More on Virginia Tech G5 Cluster: 17.6 Tflops

← Back to Stories (view on slashdot.org)

More on Virginia Tech G5 Cluster: 17.6 Tflops

Posted by CmdrTaco on Sunday October 12, 2003 @03:03AM from the thats-a-lotta-flops dept.

daveschroeder writes "BBC World's Click Online has a video report (with text transcript) on Virginia Tech's new 1100-node dual 2.0 GHz G5 Terascale Cluster. The report quotes the performance as 17.6 Tflops. As a point of reference, the cluster would be number 2 on the most recent June Top 500 list, behind only Japan's Earth Simulator, and considerably more than doubling the performance of the current number 3 1152-node dual 2.4 GHz Xeon MCR Linux cluster. Assuming the performance figure accurately reflects the LINPACK score (which it should; since the deadline for submissions for the upcoming list of Oct 1 has already passed, one would imagine VT would quote that figure), and depending on new entries for November's upcoming list, the cluster should almost certainly rank in the top 5 - all for only US$5.2 million. The video report is available in Windows Media 9 and Real formats; the relevant portion starts at 13:00."
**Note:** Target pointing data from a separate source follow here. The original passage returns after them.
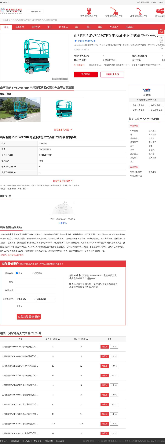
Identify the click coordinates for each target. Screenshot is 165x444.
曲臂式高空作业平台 (158, 105)
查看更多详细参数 (61, 181)
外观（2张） (6, 94)
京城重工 (152, 142)
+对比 (114, 347)
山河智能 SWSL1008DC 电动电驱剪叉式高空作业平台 (24, 356)
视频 (100, 27)
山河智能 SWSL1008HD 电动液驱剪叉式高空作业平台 (25, 395)
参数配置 (20, 27)
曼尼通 (151, 150)
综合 (6, 27)
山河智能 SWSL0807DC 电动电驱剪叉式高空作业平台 (24, 347)
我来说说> (63, 223)
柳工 (132, 146)
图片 (88, 27)
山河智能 (147, 95)
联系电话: (9, 290)
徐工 (132, 135)
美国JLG (152, 172)
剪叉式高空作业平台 (21, 20)
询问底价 (87, 75)
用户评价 (35, 27)
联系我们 (15, 441)
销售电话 (63, 27)
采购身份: (9, 273)
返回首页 (6, 2)
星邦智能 (134, 138)
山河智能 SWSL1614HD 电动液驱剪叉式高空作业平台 (25, 424)
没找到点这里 (161, 40)
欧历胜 (151, 138)
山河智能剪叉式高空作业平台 (44, 20)
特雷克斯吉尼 (136, 172)
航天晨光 (152, 158)
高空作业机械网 (11, 11)
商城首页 (130, 27)
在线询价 (114, 27)
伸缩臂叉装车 (157, 110)
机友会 (153, 2)
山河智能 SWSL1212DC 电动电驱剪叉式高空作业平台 (24, 366)
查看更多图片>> (60, 79)
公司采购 (37, 273)
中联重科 (134, 131)
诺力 (132, 150)
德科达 (151, 154)
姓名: (11, 282)
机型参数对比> (95, 65)
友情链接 (37, 441)
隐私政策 (60, 441)
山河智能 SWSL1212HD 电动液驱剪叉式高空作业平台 (25, 404)
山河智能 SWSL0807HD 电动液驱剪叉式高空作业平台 (25, 385)
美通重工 (134, 142)
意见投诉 (26, 441)
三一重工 (152, 131)
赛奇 (150, 146)
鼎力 (132, 162)
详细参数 (80, 65)
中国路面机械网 (143, 2)
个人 (19, 273)
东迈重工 (134, 158)
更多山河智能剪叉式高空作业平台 (146, 65)
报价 (49, 27)
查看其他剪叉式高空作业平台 (116, 65)
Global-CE (161, 2)
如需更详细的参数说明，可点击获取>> (14, 189)
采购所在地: (8, 299)
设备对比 (161, 31)
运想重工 (134, 154)
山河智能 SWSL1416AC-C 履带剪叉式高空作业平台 (24, 433)
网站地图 (49, 441)
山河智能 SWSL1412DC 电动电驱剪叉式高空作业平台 (24, 376)
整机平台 (6, 20)
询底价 (105, 347)
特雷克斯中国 (136, 176)
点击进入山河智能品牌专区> (12, 255)
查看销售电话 (112, 74)
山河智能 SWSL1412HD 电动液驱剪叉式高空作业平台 (25, 414)
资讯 (77, 27)
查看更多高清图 (61, 129)
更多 (18, 306)
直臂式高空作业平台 (140, 110)
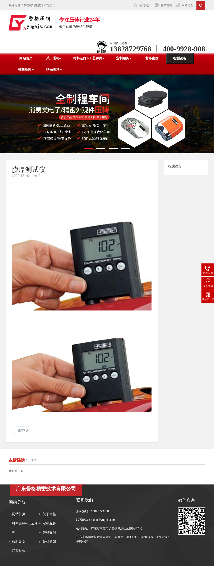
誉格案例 (151, 58)
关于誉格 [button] (54, 58)
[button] (88, 148)
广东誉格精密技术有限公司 (93, 537)
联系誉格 (166, 5)
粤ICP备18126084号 (140, 537)
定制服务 (49, 523)
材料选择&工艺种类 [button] (88, 58)
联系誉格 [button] (54, 69)
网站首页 (26, 58)
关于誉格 (49, 514)
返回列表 (23, 430)
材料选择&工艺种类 (25, 527)
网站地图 (187, 5)
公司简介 (145, 5)
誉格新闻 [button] (26, 69)
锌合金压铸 (16, 471)
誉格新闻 (49, 541)
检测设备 (179, 58)
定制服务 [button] (123, 58)
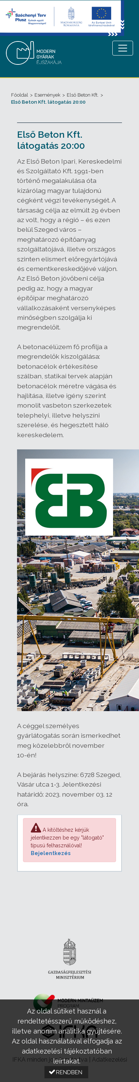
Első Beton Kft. (83, 95)
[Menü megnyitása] (122, 48)
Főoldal (19, 95)
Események (47, 95)
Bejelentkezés (50, 853)
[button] (66, 1072)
24 of 390 comments (clear)

Better links for Windows Media by Mwongozi · 2003-10-12 03:07 · Score: 4, Informative

You can watch just the report itself, no skipping required, by following the links on this page:
http://www.bbcworld.com/content/template_clickonli ne.asp?pageid=666&co_pageid=3
Heist by DarkHazard · 2003-10-12 03:08 · Score: 2, Funny

Surley they only need 1099 G5s.
Yes, but, by Anonymous Coward · 2003-10-12 03:11 · Score: 2, Funny

can it defeat an iMac in Apple's Photoshop benchmarks ;-)?
Re:Can the results be trusted? by sakusha · 2003-10-12 03:13 · Score: 5, Informative

They have previously discussed this, they use error correction algorithms, no ECC RAM necessary.
Twice as fast...? by suwain_2 · 2003-10-12 03:14 · Score: 2, Interesting

...considerably more than doubling the performance of the current number 3 1152-node dual 2.4 GHz Xeon MCR Linux cluster.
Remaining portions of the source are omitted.